Considerations for Integrating AI with Citizen Science#

Overview#

The goal of this page is to provide background, references, and advice for Rubin users who would like to use artificial intelligence (AI) – otherwise known as machine learning (ML) – within or alongside their citizen science (CS) research workflows. AI and CS are overlapping and complementary procedures for rapidly assessing (typically, classifying) scientific data. They have similar and unique pros and cons, and there are multiple ways to use these two methods in concert to improve the quality of your scientific results. In addition to this advice, there are tutorials for doing citizen science tutorials. It is recommended that you study basic AI principles and methods, including performing your own small computational studies, before embarking on a CS project that integrates AI.

Almost all of the discussion on this page is in terms of classification tasks; it will consider the specific task of classifying ‘stars’ and ‘galaxies’ as an example when needed. Additionally, this discussion will focus on classifying images, because this is the most common application of both AI and CS.

Comparing AI and CS#

AI and CS have multiple similarities and differences. Identifying these items for your project is important for determining the best use of AI in your Rubin CS project.

Similarities#

The similarities between AI and CS include the following:

Both methods take large sets of input data and output a classification score for each object in the set. The output scores are not inherently probabilistic, but they can be calibrated to be nearly probabilistic.
To an approximation, they can both be treated as “black boxes” because it remains an active area of research to interpret the “reasons” that an algorithm or a human would classify an object.

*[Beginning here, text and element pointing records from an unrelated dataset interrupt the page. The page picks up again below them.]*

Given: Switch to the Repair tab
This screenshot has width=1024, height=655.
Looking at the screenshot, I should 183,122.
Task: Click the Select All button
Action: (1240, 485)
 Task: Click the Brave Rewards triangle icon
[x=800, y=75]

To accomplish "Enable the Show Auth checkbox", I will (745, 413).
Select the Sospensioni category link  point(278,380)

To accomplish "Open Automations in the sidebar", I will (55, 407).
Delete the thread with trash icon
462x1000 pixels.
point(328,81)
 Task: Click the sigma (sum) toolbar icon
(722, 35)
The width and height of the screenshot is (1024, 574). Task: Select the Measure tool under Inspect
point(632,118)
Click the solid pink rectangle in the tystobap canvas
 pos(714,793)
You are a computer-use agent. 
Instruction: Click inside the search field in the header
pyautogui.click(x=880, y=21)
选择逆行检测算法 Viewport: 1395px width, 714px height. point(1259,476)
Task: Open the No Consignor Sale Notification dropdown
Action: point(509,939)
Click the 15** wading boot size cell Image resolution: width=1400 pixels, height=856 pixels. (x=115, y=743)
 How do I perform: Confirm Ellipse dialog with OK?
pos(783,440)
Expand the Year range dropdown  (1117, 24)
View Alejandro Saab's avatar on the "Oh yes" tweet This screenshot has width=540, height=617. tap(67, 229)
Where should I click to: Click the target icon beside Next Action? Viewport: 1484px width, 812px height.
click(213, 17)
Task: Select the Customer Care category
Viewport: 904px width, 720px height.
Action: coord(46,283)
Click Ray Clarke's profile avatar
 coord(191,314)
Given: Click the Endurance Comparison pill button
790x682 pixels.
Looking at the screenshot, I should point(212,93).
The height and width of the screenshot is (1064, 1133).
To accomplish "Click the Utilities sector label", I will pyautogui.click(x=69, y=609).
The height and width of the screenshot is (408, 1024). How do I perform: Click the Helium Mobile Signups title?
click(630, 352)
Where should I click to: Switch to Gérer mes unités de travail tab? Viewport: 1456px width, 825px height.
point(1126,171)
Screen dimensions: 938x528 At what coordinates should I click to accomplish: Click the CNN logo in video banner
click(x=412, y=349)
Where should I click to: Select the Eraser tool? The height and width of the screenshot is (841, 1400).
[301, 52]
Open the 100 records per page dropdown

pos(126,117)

Using statistical metrics helps in both cases, but definitively determining the reasons remains elusive.
Despite being black boxes, the problem or question must be carefully and specifically designed for AI algorithms and CS projects.
The data must be carefully prepared, for example, by normalizing images.
Though they do it in different ways, both methods can classify large numbers of complex inputs (like images) more efficiently and more reliably than an individual performing a manual investigation of the data.
Both approaches require training. An AI model must be numerically trained on example data that has pairs of images and classifications. In a CS project, volunteers must be taught about the subject matter and provided with example pairs of images and their corresponding true classifications.
Both AI and CS approaches are advanced fields of research, and there are experts in both fields; that expertise is very important for a successful Rubin CS project.
Both methods can be applied to a wide variety of data across many areas of research and industry – natural images, climate, biology, medicine, etc.

Differences#

CS volunteers typically have a personal investment in their classification task. Downstream, this leads to interactions between scientists and volunteers being critical for the motivation of the volunteers.
AI models can be rapidly retrained and redeployed on the same dataset. This means that an AI model can be refined multiple times on a training set before being applied to a new dataset. Relatedly, the probabilities and uncertainties of the classification can be refined.
CS volunteers rarely repeat their work on the same dataset. Downstream, this requires careful timing in deploying the CS project and sharing it with the public.
AI models require access to relatively significant computational resources – i.e., graphical processing units (GPUs).
AI requires a relatively high amount of data for training the algorithm, while very little is necessary for a CS approach.
CS volunteers are typically more skilled in cases where it is difficult to discern between two classes.

When is each approach most optimal?#

We delineate circumstances and characteristics of problems that suggest that a particular method (AI or CS) will be more beneficial for a project.

You probably want to use AI if …#

There is a lot of data (e.g., at least 1,000 objects/images per class); this can be simulated or real observed data.
You can simulate the data for objects with reasonable fidelity – get most of the details.
The morphological features that indicate a particular class are more obvious than not to the human eye.
The classes are already clearly identified and well understood: you know what you’re looking for.
No classes are well-identified: anomaly detection, like with principal component analysis (PCA).
You are seeking to classify many millions of objects.

You probably want to use CS if …#

There is not a lot of data (e.g., only a few objects/images per class); this can be simulated or real observed data.
The morphological features that indicate a particular class are difficult to distinguish.
If you tried AI, and it didn’t work.
The classes are not yet defined, and it’s not obvious what you’re looking for: you’re looking for something new and different.
Some classes were not well identified in the AI algorithm that you already tried.
No classes are well identified: anomaly detection.
You are seeking to classify fewer than a million objects.

Three Typical Pathways for Integrating AI and CS#

There are three typical pathways for combining AI and CS.

Human classifiers prepare data for AI classifiers. When there is not enough training data for an AI model, human classifiers can perform the initial labeling. This is a common tactic in industry applications.
AI classifiers prepare data for humans. When there is a wealth of data for supervised training of an AI model, but the model persistently struggles to discern certain classes (resulting in false positives and false negatives), it may be appropriate to send this data to CS volunteers for their more nuanced perspective. If there isn’t much training data, a clustering method (e.g., k-means clustering or autoencoders) can be used to provide an initial, coarse-grained classification of the data, which can then be sent to CS volunteers.